WHAT IS NEEDED
Throughout the entries below, report every line where "menu" is found.

EXERCISE DATA
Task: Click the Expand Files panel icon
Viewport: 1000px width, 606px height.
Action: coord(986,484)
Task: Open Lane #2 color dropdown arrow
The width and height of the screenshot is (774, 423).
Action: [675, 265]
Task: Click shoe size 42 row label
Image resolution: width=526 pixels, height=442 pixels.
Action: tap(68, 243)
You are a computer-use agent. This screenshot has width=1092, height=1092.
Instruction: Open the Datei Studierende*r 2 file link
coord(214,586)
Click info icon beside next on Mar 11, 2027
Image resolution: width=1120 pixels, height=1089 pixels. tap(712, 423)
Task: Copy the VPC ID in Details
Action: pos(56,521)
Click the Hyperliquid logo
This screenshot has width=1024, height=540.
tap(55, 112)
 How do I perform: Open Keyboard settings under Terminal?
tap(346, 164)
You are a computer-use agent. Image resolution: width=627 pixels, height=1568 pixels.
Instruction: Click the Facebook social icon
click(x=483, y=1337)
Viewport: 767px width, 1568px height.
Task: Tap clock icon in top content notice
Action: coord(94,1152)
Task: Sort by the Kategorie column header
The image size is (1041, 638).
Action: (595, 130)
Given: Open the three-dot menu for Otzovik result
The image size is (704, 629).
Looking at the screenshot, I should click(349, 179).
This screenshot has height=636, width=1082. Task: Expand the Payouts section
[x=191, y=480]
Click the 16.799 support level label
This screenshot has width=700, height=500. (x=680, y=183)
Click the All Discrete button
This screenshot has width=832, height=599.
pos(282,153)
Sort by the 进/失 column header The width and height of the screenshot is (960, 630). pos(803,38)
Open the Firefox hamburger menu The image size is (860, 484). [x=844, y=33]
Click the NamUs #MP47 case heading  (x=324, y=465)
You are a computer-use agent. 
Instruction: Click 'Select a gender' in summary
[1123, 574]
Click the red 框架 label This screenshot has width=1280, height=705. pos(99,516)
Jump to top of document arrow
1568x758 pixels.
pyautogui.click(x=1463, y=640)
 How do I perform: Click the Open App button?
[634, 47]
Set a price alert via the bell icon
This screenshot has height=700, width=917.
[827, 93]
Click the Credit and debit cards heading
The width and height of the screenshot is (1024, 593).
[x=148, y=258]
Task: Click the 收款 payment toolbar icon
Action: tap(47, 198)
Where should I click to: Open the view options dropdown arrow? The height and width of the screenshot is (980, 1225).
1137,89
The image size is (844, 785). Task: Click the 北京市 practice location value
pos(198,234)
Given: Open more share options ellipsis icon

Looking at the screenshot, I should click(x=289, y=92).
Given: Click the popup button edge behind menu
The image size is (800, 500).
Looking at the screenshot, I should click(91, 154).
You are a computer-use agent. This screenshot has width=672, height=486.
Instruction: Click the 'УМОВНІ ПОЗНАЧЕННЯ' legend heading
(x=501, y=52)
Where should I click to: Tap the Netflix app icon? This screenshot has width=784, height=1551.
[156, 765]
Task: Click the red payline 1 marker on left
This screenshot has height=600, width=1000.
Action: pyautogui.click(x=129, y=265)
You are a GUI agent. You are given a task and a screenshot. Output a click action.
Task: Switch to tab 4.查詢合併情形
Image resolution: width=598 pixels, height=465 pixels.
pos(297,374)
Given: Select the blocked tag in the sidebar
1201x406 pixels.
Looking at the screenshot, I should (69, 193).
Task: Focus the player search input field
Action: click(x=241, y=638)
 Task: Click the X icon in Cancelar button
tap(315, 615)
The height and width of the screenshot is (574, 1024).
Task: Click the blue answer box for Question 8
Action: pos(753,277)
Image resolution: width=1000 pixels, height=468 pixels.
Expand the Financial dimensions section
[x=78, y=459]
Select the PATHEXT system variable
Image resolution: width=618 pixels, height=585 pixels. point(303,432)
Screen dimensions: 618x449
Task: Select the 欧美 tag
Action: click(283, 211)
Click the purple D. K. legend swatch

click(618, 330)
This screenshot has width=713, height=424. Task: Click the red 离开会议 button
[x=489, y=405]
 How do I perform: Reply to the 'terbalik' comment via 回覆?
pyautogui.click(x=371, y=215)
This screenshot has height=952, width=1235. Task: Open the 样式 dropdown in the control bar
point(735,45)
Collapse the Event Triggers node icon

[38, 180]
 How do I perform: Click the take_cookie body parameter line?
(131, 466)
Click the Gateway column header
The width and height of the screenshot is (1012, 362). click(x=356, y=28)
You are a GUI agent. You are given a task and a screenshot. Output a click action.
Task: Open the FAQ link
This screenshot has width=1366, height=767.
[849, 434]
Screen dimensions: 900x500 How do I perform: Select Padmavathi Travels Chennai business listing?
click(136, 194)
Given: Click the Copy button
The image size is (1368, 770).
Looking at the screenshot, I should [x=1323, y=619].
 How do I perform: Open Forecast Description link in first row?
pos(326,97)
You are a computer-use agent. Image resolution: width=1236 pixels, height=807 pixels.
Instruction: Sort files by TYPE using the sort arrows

ANSWER AREA
Given: Open the three-dot menu for Otzovik result
Open the Firefox hamburger menu The image size is (860, 484). [x=844, y=33]
Given: Click the popup button edge behind menu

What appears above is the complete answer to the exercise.